Chesterton's Fence

Before you change something, you must understand why it exists.
"I can't see the reason" is not the same as "there is no reason."

You encounter something. A rule. A process. A line of code. A policy.
It seems pointless, outdated, or just wrong. Your instinct: remove it.

The only question that matters
Do you know why this exists?
No — Stop
You don't know why it's there.
That's not evidence it serves no purpose. It's evidence you don't fully understand the situation yet. Things don't exist by accident — they were built to solve a problem, even if that problem isn't visible to you now.

Remove it blindly and you risk unleashing consequences that ripple through the system for years.
What to do instead
  • Find who built it — and why
  • Find the problem it was protecting against
  • Talk to people who were there
  • Only then are you qualified to have an opinion
Yes — Proceed
You understand why it was built.
Now you can make an informed decision. You know what the fence was protecting against. You know what you'd be trading away.

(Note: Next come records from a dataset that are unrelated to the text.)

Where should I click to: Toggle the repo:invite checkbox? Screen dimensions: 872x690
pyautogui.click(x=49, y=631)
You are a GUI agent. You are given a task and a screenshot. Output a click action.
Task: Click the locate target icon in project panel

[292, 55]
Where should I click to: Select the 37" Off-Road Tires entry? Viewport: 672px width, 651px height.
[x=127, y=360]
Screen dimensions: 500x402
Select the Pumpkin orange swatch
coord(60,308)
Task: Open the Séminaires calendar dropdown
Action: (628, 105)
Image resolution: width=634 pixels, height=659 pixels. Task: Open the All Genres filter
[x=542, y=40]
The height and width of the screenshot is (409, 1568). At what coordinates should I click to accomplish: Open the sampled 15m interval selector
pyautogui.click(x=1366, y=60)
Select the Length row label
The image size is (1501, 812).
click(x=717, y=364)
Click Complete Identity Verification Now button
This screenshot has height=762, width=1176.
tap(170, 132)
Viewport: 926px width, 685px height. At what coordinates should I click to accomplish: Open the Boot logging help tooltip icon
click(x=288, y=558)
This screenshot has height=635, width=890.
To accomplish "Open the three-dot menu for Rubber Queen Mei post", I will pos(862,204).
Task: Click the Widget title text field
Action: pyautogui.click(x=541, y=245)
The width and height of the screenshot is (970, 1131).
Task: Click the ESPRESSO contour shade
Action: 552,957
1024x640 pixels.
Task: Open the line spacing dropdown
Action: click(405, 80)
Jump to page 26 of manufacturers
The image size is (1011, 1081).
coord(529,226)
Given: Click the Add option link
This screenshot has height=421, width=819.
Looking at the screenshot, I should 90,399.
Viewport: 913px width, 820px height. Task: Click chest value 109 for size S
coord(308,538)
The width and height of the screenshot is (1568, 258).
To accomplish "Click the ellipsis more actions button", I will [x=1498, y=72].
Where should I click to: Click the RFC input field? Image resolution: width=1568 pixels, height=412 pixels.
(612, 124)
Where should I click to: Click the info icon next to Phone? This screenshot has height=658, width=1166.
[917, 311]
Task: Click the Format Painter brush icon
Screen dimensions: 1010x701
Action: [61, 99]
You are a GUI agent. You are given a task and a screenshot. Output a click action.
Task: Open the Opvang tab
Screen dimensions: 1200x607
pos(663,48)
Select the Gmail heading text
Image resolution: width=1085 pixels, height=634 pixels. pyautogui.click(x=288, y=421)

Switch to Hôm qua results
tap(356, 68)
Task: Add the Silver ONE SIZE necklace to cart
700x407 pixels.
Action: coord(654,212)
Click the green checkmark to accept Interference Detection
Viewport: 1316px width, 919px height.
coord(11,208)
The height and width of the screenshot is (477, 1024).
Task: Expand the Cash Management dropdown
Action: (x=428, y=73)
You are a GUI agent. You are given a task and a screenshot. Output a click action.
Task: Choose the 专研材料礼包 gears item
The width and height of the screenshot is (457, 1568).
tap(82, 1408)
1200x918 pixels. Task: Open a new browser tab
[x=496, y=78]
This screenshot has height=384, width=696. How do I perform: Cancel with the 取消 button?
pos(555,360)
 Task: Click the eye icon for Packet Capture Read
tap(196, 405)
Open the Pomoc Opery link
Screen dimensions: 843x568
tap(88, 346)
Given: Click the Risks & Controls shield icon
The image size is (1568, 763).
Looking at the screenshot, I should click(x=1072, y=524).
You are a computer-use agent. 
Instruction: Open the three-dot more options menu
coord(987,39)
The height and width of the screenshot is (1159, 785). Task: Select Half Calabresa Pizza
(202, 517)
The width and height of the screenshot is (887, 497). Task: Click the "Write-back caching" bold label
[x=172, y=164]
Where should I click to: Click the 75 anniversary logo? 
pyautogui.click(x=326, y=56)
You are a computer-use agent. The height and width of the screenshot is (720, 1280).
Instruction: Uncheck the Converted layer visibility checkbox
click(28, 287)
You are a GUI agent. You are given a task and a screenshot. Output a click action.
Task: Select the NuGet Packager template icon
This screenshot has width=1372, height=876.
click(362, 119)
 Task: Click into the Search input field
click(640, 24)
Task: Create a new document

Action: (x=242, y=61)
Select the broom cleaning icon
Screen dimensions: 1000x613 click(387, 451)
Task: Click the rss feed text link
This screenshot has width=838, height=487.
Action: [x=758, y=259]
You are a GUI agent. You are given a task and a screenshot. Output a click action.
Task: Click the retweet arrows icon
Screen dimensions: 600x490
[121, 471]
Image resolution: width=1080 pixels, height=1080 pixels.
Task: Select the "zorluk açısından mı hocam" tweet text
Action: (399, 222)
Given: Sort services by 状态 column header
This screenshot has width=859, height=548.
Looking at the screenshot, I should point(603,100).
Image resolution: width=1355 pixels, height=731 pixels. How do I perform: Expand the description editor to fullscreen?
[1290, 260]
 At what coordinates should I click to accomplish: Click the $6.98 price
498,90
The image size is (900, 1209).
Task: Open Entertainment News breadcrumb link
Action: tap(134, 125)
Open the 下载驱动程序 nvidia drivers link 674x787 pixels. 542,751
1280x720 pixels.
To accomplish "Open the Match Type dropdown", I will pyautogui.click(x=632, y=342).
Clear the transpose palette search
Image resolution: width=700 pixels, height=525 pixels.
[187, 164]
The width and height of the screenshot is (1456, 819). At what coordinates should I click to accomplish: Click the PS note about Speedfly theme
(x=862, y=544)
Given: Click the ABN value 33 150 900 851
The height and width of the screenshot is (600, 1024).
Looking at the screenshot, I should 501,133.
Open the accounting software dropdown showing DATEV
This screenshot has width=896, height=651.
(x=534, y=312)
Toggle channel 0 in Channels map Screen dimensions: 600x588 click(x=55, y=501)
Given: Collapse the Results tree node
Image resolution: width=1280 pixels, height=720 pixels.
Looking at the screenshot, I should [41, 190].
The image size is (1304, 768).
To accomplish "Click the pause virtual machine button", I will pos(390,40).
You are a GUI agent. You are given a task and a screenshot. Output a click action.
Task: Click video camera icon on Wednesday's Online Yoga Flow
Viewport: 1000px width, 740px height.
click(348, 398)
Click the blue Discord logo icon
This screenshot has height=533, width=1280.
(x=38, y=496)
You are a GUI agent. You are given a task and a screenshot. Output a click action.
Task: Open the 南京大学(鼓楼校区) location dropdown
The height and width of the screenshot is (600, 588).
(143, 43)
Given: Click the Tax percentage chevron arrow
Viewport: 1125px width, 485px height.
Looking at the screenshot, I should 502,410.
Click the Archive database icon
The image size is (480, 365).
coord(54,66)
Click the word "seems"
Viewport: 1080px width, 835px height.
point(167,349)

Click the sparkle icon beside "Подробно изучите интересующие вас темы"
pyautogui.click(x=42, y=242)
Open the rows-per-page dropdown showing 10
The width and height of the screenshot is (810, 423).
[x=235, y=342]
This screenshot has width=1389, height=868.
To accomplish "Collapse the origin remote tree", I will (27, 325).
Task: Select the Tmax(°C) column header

That's the only position from which reform is responsible.
Now decide
  • Original reason still holds → keep it
  • Reason no longer applies → remove it, confidently
  • Reason holds but solution is wrong → replace it
Where it shows up
Org hierarchies
Eliminate a hierarchy without understanding its purpose, and informal power structures fill the vacuum — usually less visible and less accountable than the one you removed.
Breaking habits
Bad habits exist because they fulfil unmet needs — connection, comfort, relief. Remove the habit without addressing the underlying need, and something worse replaces it.